Directions for this task: Working from the records below, repeat exactly the lines starting at the line that contains "Tap the verkkokauppa.com address bar" and ending at the line that contains "Given: Follow the user with 关注 button", inclusive.

Stored items
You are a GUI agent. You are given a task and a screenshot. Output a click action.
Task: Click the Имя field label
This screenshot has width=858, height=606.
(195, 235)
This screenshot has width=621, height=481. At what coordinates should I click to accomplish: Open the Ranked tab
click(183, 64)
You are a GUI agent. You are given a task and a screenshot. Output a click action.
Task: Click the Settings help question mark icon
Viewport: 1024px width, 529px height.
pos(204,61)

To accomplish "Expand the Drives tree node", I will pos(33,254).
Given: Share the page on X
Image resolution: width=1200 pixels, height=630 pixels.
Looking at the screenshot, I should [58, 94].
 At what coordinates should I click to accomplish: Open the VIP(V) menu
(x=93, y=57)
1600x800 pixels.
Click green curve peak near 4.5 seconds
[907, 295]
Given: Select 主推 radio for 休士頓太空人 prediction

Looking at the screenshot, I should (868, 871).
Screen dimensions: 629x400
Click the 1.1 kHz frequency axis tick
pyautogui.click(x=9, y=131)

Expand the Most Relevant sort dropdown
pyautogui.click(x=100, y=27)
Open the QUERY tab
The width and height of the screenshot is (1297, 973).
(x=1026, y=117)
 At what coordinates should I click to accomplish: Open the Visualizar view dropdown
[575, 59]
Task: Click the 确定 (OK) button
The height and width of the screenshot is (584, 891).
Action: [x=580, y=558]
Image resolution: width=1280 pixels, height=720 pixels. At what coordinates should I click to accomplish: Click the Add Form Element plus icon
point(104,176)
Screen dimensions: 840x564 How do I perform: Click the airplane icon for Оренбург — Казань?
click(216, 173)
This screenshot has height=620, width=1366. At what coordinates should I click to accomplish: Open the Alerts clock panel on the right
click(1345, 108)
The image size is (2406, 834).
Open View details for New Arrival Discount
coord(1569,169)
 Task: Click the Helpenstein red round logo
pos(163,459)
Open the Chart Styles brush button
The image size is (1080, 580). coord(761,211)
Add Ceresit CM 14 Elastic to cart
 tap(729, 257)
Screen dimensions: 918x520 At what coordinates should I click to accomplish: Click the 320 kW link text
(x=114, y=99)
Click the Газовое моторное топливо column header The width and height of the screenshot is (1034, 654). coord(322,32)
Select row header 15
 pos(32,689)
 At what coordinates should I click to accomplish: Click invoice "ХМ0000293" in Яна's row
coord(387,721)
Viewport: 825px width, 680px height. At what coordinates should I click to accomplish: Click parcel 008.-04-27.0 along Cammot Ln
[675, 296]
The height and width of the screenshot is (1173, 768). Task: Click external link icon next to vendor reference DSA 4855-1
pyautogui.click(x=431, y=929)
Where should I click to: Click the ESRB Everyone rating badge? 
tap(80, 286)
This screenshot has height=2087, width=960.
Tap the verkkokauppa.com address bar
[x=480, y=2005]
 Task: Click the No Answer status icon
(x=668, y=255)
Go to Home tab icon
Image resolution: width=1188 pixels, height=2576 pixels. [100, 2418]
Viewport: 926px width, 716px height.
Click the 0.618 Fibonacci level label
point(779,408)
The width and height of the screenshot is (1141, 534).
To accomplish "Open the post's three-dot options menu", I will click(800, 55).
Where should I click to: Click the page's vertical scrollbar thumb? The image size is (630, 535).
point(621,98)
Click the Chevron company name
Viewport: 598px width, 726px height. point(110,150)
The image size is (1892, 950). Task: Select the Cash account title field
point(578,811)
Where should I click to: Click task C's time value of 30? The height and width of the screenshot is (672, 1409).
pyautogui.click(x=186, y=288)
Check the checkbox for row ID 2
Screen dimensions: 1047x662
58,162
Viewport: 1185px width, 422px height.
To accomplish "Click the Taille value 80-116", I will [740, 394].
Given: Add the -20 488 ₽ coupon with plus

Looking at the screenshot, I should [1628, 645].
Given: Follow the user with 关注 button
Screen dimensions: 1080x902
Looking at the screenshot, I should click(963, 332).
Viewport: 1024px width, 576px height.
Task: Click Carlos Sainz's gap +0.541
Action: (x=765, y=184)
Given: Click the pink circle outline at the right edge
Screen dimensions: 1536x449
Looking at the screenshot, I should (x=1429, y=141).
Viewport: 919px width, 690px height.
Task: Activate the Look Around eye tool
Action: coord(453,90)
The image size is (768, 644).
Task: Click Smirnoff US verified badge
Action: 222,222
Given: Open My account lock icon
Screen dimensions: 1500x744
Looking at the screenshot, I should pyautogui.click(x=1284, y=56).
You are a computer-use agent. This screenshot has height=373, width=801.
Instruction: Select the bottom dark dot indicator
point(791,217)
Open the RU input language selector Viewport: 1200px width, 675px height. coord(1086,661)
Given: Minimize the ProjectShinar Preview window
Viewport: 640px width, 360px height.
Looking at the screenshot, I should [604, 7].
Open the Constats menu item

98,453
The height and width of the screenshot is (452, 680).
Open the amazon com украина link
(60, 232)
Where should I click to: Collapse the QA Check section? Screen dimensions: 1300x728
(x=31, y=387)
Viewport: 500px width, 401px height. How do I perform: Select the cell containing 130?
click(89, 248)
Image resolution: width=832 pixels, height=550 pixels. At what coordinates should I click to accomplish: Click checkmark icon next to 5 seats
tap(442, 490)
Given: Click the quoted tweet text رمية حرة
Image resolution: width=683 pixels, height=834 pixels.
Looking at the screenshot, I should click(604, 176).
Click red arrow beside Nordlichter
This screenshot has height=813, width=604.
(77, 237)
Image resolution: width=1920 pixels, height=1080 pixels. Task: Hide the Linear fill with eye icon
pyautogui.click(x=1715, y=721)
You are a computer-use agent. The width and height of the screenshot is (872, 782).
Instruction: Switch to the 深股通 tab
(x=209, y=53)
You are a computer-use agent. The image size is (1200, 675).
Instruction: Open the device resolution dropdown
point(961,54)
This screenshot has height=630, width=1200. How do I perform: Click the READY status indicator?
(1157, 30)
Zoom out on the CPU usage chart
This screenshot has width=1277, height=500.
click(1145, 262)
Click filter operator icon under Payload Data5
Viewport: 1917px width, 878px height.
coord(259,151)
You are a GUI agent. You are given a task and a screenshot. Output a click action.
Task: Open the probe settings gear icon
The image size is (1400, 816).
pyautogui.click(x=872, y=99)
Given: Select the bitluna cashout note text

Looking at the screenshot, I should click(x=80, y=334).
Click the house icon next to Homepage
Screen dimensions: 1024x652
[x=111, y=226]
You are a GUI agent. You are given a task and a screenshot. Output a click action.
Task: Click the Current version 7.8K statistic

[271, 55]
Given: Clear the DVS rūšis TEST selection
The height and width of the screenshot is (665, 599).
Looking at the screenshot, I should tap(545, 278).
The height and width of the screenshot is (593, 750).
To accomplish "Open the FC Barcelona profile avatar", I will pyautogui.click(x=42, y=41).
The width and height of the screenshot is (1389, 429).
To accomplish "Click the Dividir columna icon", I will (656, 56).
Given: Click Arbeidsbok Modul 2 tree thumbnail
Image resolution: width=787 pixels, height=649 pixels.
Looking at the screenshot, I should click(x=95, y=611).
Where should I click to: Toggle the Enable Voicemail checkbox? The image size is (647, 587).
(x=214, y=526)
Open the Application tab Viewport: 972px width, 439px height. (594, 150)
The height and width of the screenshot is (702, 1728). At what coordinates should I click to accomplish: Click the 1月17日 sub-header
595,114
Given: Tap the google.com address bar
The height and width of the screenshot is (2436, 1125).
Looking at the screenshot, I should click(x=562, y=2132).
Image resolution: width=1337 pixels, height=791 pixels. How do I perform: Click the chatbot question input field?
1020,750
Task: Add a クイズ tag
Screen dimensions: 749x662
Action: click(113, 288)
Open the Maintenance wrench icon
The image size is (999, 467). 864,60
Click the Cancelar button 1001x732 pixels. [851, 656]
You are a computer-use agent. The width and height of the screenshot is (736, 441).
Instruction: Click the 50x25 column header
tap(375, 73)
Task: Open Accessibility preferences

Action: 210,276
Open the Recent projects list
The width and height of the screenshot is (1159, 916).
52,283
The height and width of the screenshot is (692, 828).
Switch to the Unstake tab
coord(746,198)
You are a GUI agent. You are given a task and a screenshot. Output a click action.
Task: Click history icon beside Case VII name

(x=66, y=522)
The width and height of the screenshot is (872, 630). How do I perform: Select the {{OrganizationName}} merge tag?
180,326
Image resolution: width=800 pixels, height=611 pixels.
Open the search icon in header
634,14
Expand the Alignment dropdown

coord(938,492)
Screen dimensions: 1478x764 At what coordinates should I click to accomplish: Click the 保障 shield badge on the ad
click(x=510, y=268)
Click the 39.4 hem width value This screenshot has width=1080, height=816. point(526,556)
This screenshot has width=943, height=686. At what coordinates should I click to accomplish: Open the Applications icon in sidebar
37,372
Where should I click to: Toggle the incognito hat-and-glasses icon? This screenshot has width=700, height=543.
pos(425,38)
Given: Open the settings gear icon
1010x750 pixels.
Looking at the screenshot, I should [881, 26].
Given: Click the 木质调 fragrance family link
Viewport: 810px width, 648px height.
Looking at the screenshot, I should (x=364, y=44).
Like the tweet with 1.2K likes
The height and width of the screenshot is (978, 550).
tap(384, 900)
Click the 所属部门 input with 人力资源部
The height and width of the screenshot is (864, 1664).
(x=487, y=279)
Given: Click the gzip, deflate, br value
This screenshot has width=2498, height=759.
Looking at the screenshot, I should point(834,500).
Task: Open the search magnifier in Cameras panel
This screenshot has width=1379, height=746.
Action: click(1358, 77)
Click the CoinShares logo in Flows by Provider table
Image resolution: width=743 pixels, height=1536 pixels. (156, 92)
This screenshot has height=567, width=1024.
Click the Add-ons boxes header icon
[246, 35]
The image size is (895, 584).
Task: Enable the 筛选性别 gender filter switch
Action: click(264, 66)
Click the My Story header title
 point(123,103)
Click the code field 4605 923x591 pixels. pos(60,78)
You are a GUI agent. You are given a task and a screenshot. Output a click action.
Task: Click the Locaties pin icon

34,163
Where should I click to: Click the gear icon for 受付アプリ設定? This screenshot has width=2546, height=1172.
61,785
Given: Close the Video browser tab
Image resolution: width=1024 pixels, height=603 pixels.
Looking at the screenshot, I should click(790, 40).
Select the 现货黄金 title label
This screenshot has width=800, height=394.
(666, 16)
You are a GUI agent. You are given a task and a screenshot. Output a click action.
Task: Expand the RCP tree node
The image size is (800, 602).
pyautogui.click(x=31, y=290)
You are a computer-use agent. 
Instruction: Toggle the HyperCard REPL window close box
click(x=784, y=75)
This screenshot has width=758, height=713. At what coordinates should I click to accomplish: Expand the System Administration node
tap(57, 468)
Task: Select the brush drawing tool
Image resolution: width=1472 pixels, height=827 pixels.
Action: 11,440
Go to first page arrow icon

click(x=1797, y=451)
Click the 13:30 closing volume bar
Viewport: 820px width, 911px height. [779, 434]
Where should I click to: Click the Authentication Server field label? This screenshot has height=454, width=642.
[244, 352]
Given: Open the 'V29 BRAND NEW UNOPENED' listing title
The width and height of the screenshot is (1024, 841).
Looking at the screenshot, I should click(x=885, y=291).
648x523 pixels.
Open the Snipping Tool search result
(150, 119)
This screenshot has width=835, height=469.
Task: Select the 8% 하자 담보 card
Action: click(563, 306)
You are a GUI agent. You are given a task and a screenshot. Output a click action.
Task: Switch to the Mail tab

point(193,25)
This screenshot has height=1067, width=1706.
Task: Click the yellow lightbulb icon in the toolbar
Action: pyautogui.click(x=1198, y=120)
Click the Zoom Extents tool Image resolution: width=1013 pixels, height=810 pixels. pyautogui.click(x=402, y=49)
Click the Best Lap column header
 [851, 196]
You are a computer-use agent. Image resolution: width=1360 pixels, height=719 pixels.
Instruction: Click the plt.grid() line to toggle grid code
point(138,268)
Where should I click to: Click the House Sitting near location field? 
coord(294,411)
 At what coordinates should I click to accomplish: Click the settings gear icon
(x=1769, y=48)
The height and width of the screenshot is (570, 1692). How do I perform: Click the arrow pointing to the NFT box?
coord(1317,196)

Answer to this exercise:
Tap the verkkokauppa.com address bar
[x=480, y=2005]
 Task: Click the No Answer status icon
(x=668, y=255)
Go to Home tab icon
Image resolution: width=1188 pixels, height=2576 pixels. [100, 2418]
Viewport: 926px width, 716px height.
Click the 0.618 Fibonacci level label
point(779,408)
The width and height of the screenshot is (1141, 534).
To accomplish "Open the post's three-dot options menu", I will click(800, 55).
Where should I click to: Click the page's vertical scrollbar thumb? The image size is (630, 535).
point(621,98)
Click the Chevron company name
Viewport: 598px width, 726px height. point(110,150)
The image size is (1892, 950). Task: Select the Cash account title field
point(578,811)
Where should I click to: Click task C's time value of 30? The height and width of the screenshot is (672, 1409).
pyautogui.click(x=186, y=288)
Check the checkbox for row ID 2
Screen dimensions: 1047x662
58,162
Viewport: 1185px width, 422px height.
To accomplish "Click the Taille value 80-116", I will [740, 394].
Given: Add the -20 488 ₽ coupon with plus

Looking at the screenshot, I should [1628, 645].
Given: Follow the user with 关注 button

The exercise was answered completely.